Canada’s hotel market has had a strong run in recent years, boosted by a booming economy and a weak currency that’s attracted domestic and foreign travelers, particularly to cities such as Toronto, said Jeff Hyslop, senior vice president of asset management at Toronto-based InnVest.
That’s made the market “frothy” so it’s prudent to diversify into the U.S., particularly with trade tensions also hanging over Canada, he said.
“We’ll be cautious in our first foray into the U.S. to make sure it’s the right market, right asset, right partner,” Hyslop said in interview at Bloomberg’s Toronto bureau, declining to say how much the company might spend.
InnVest, owned by Hong Kong-backed Bluesky Hotels and Resorts Inc., is interested in markets including Seattle, Boston and Chicago, Hyslop said, adding New York and San Francisco are too expensive.
InnVest is following several Canadian real estate firms to the U.S., including Tricon Capital Group Inc. and the real estate arm of insurer Great-West Lifeco Inc. as prices have ratcheted higher at home. CBRE Group Inc. said in March that the value of Canadian transactions are likely to slip in 2018 from near-records in the previous two years with fewer large-scale deals expected.

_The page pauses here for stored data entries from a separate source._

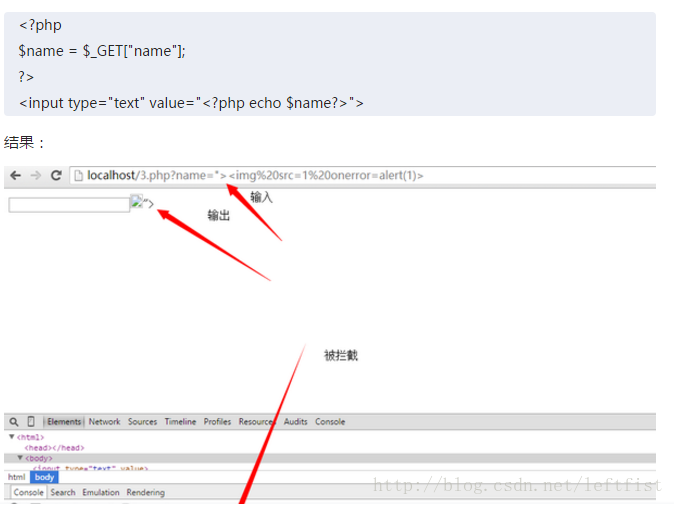The height and width of the screenshot is (505, 674).
Task: Select the top Console tab in DevTools
Action: (330, 422)

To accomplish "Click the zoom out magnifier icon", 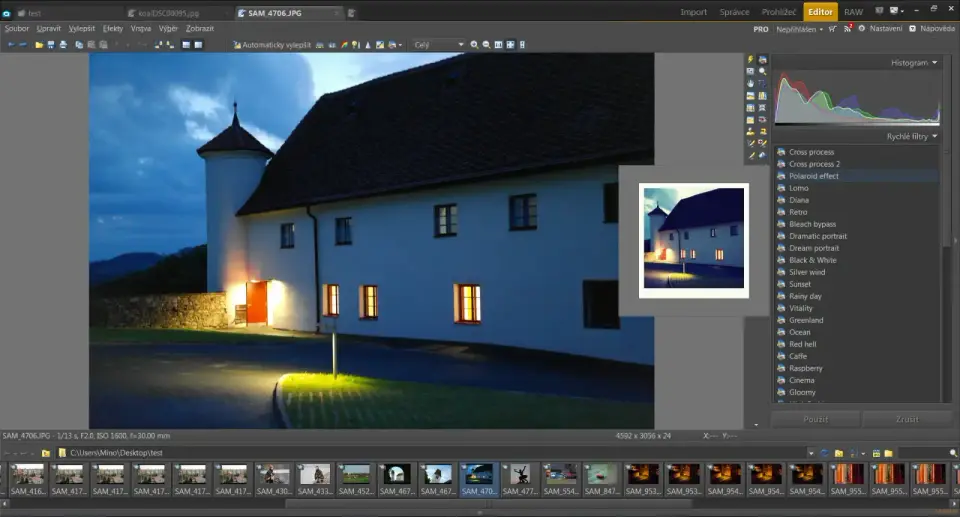I will pyautogui.click(x=486, y=45).
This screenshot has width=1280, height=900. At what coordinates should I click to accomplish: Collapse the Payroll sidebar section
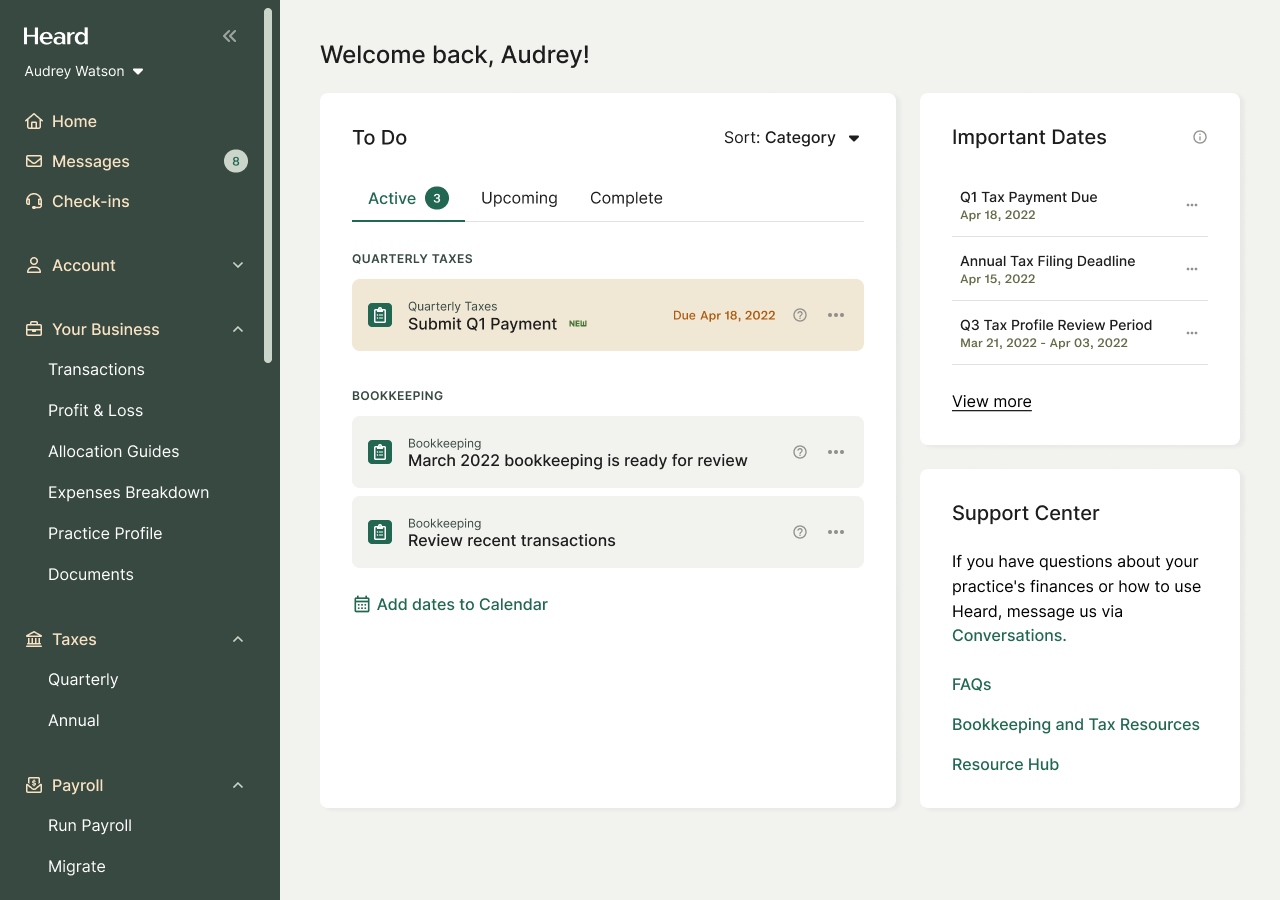(x=238, y=785)
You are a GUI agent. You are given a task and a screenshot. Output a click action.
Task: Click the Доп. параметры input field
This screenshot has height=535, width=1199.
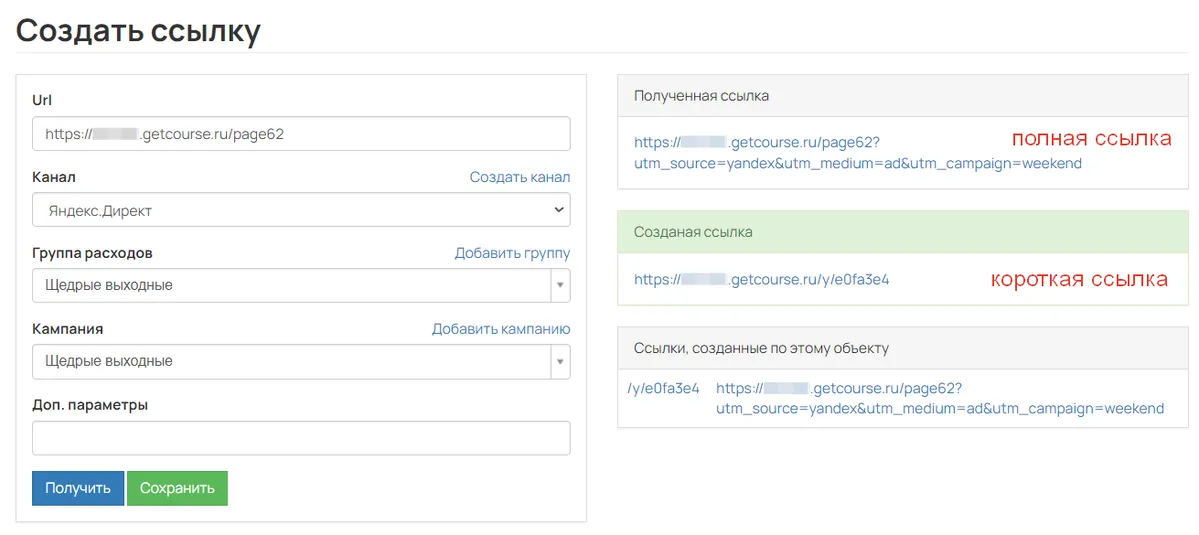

InnVest has 80 hotels in Canada with more than 11,000 rooms operated by international brands including Marriott, Comfort Inn, Fairmont and Holiday Inn. It also owns 50 percent of Choice Hotels Canada Inc. The former Trump International Hotel & Tower will be rebranded the St. Regis.
InnVest has also invested about C$18 million ($14 million) in the redevelopment of a former Holiday Inn site on Bloor Street to the Kimpton Saint George brand and may add more boutique brands and perhaps a resort.
InnVest projects about C$80 million in capital expenditures this year. It will focus on maximizing its portfolio and off-loading properties that don’t add as much value, Hyslop said. It plans exterior renovations of its Comfort Inn buildings in future years, of which it owns 53.
It’s also eyeing further acquisitions in Canada. “Nothing is imminent at this point but we’re always looking out for various opportunities in the market,” Hyslop said.
The hotel chain is seeking to ramp up the use of technology in its hotels, from house-keeping robots that deliver toothpaste to cell-phone room access. The need to innovate and create better customer experience is partly driven by pressure from companies such as Airbnb Inc., Hyslop said.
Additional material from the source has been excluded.